> [Task description]: When you repeat the entries, reproduce each line exactly and omit every picture.

= = =

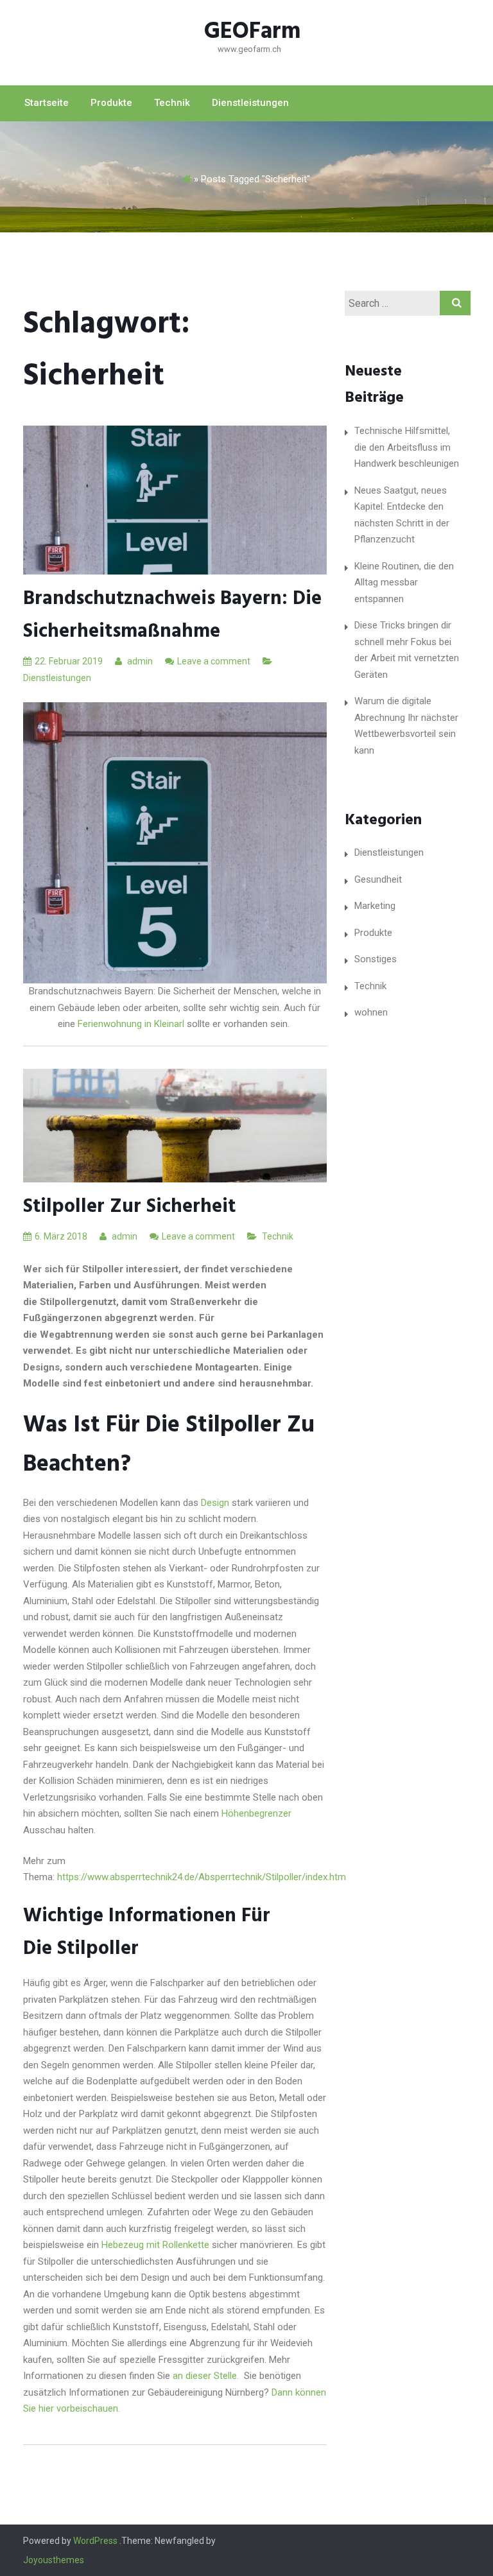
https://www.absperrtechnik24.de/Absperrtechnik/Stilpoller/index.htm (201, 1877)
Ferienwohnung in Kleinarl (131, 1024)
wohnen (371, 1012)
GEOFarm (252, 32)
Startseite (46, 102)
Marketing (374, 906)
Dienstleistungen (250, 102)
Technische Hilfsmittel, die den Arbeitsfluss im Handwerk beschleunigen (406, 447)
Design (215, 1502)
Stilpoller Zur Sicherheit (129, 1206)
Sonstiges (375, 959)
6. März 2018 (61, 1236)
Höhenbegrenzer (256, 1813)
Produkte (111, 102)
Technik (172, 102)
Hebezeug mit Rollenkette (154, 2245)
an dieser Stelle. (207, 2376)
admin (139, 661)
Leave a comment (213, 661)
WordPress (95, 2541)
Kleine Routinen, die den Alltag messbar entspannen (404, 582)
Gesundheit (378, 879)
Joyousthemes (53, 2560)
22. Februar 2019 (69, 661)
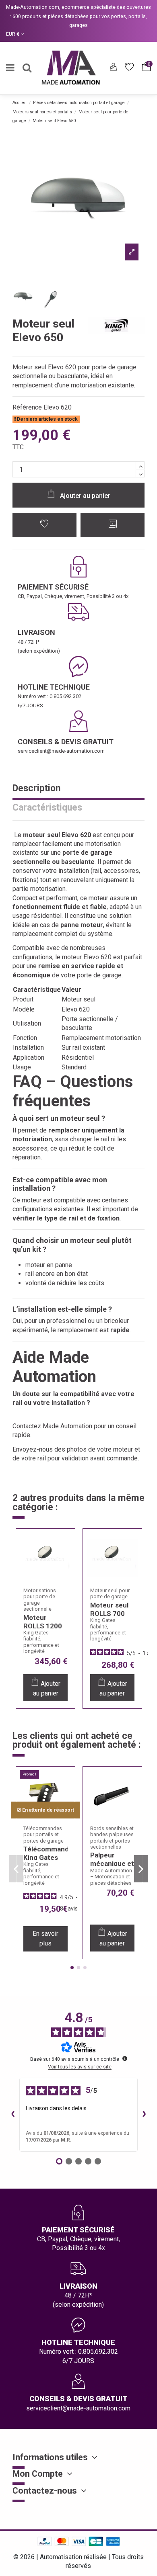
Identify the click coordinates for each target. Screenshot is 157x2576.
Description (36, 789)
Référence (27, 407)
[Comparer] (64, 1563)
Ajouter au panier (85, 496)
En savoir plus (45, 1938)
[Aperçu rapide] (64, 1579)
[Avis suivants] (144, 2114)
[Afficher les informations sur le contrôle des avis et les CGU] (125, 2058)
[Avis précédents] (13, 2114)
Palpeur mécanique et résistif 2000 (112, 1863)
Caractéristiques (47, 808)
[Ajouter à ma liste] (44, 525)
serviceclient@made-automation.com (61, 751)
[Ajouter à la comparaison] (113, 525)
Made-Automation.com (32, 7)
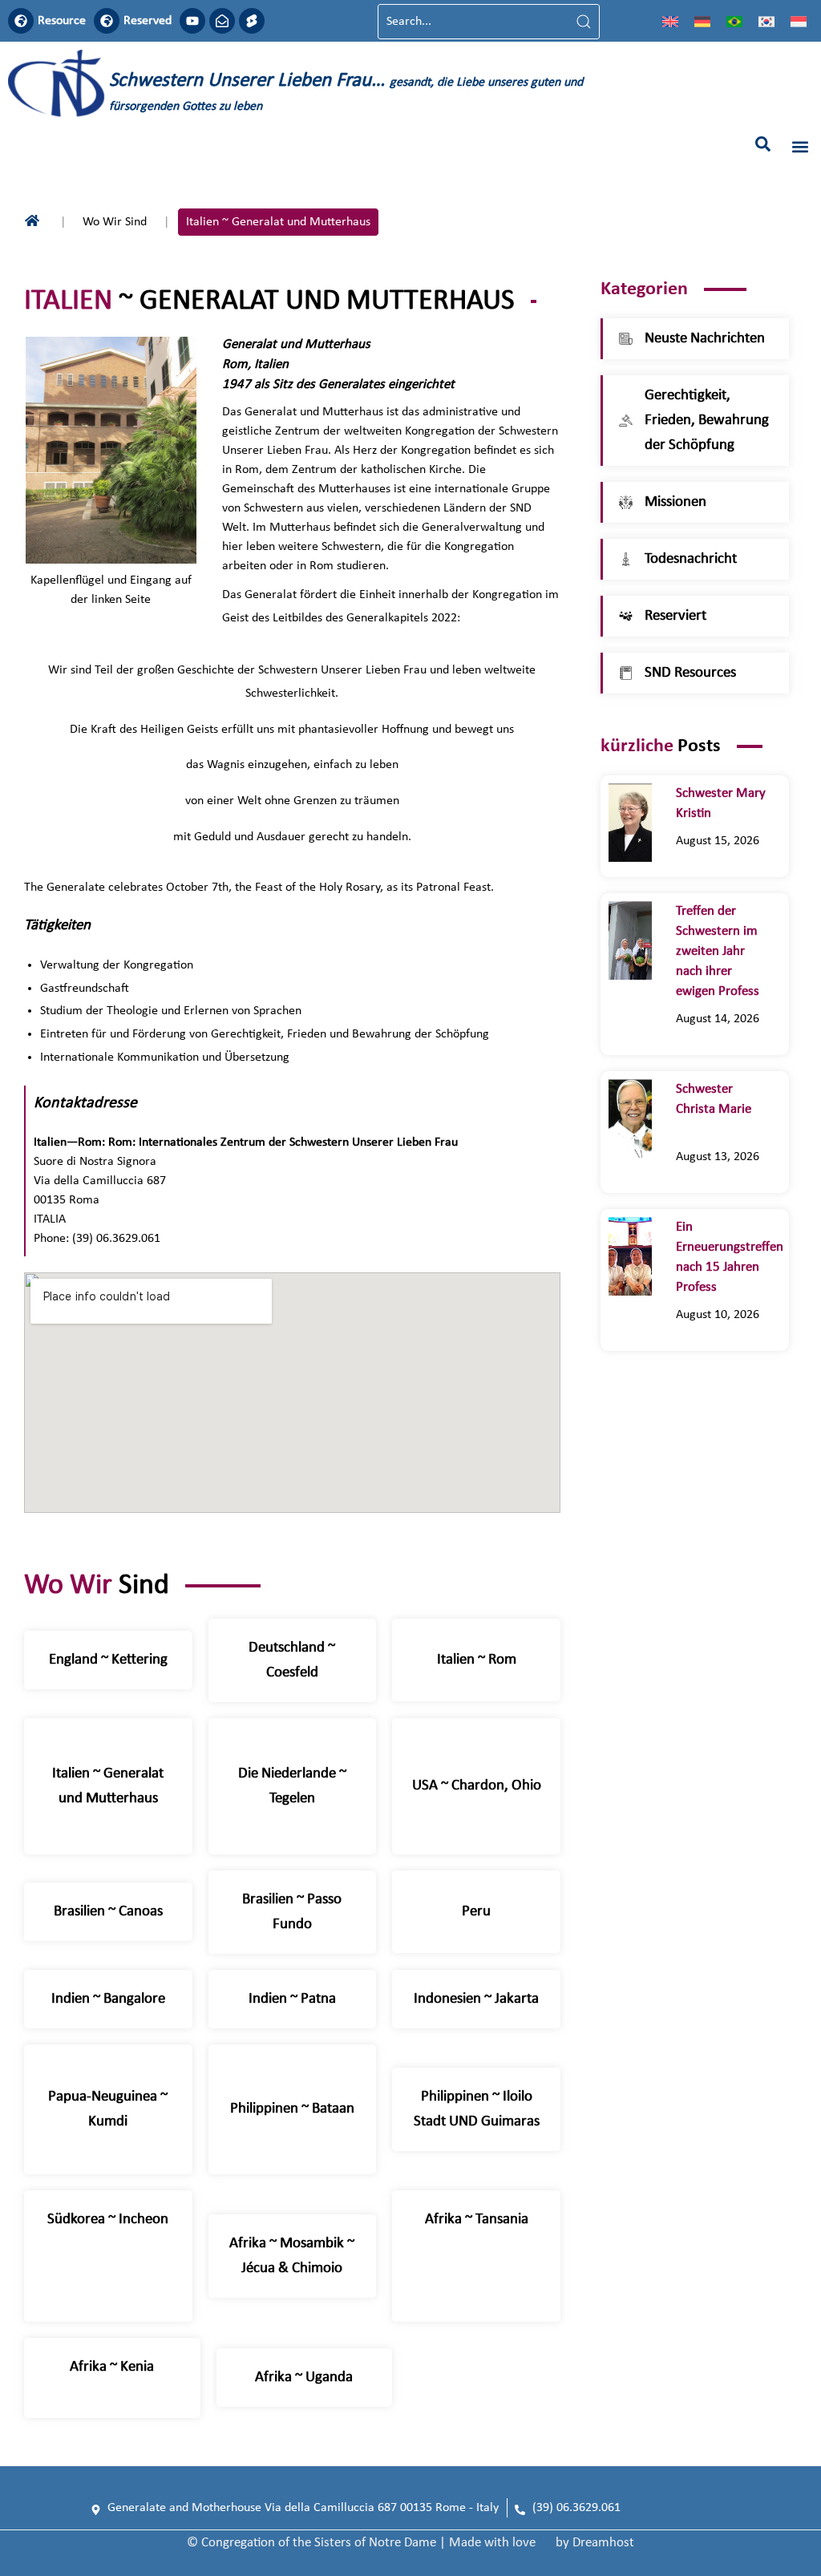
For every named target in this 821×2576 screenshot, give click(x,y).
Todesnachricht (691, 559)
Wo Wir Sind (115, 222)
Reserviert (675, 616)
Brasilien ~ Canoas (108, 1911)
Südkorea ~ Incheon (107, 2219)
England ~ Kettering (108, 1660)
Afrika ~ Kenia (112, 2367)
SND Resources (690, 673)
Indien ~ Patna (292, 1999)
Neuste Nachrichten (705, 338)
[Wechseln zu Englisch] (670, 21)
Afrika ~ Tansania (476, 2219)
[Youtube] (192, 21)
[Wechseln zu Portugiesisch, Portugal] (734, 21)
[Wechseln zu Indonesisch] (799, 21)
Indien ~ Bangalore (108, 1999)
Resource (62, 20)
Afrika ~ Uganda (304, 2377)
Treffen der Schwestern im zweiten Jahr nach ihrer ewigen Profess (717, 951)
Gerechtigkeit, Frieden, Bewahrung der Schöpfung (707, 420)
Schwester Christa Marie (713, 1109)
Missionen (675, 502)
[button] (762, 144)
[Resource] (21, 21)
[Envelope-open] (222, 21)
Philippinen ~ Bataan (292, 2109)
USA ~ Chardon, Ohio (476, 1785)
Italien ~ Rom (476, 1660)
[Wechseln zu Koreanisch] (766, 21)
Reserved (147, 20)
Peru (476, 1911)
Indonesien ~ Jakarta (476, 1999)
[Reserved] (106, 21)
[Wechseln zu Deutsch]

= = =

> [Your response]:
https://www.absperrtechnik24.de/Absperrtechnik/Stilpoller/index.htm (201, 1877)
Ferienwohnung in Kleinarl (131, 1024)
wohnen (371, 1012)
GEOFarm (252, 32)
Startseite (46, 102)
Marketing (374, 906)
Dienstleistungen (250, 102)
Technische Hilfsmittel, die den Arbeitsfluss im Handwerk beschleunigen (406, 447)
Design (215, 1502)
Stilpoller Zur Sicherheit (129, 1206)
Sonstiges (375, 959)
6. März 2018 (61, 1236)
Höhenbegrenzer (256, 1813)
Produkte (111, 102)
Technik (172, 102)
Hebezeug mit Rollenkette (154, 2245)
an dieser Stelle. (207, 2376)
admin (139, 661)
Leave a comment (213, 661)
WordPress (95, 2541)
Kleine Routinen, die den Alltag messbar entspannen (404, 582)
Gesundheit (378, 879)
Joyousthemes (53, 2560)
22. Februar 2019 (69, 661)
Identify the click coordinates for each target. Screenshot is 157x2576.
Description (36, 789)
Référence (27, 407)
[Comparer] (64, 1563)
Ajouter au panier (85, 496)
En savoir plus (45, 1938)
[Aperçu rapide] (64, 1579)
[Avis suivants] (144, 2114)
[Afficher les informations sur le contrôle des avis et les CGU] (125, 2058)
[Avis précédents] (13, 2114)
Palpeur mécanique et résistif 2000 (112, 1863)
Caractéristiques (47, 808)
[Ajouter à ma liste] (44, 525)
serviceclient@made-automation.com (61, 751)
[Ajouter à la comparaison] (113, 525)
Made-Automation.com (32, 7)
For every named target in this 821×2576 screenshot, give click(x,y).
Todesnachricht (691, 559)
Wo Wir Sind (115, 222)
Reserviert (675, 616)
Brasilien ~ Canoas (108, 1911)
Südkorea ~ Incheon (107, 2219)
England ~ Kettering (108, 1660)
Afrika ~ Kenia (112, 2367)
SND Resources (690, 673)
Indien ~ Patna (292, 1999)
Neuste Nachrichten (705, 338)
[Wechseln zu Englisch] (670, 21)
Afrika ~ Tansania (476, 2219)
[Youtube] (192, 21)
[Wechseln zu Portugiesisch, Portugal] (734, 21)
[Wechseln zu Indonesisch] (799, 21)
Indien ~ Bangalore (108, 1999)
Resource (62, 20)
Afrika ~ Uganda (304, 2377)
Treffen der Schwestern im zweiten Jahr nach ihrer ewigen Profess (717, 951)
Gerechtigkeit, Frieden, Bewahrung der Schöpfung (707, 420)
Schwester Christa Marie (713, 1109)
Missionen (675, 502)
[button] (762, 144)
[Resource] (21, 21)
[Envelope-open] (222, 21)
Philippinen ~ Bataan (292, 2109)
USA ~ Chardon, Ohio (476, 1785)
Italien ~ Rom (476, 1660)
[Wechseln zu Koreanisch] (766, 21)
Reserved (147, 20)
Peru (476, 1911)
Indonesien ~ Jakarta (476, 1999)
[Reserved] (106, 21)
[Wechseln zu Deutsch]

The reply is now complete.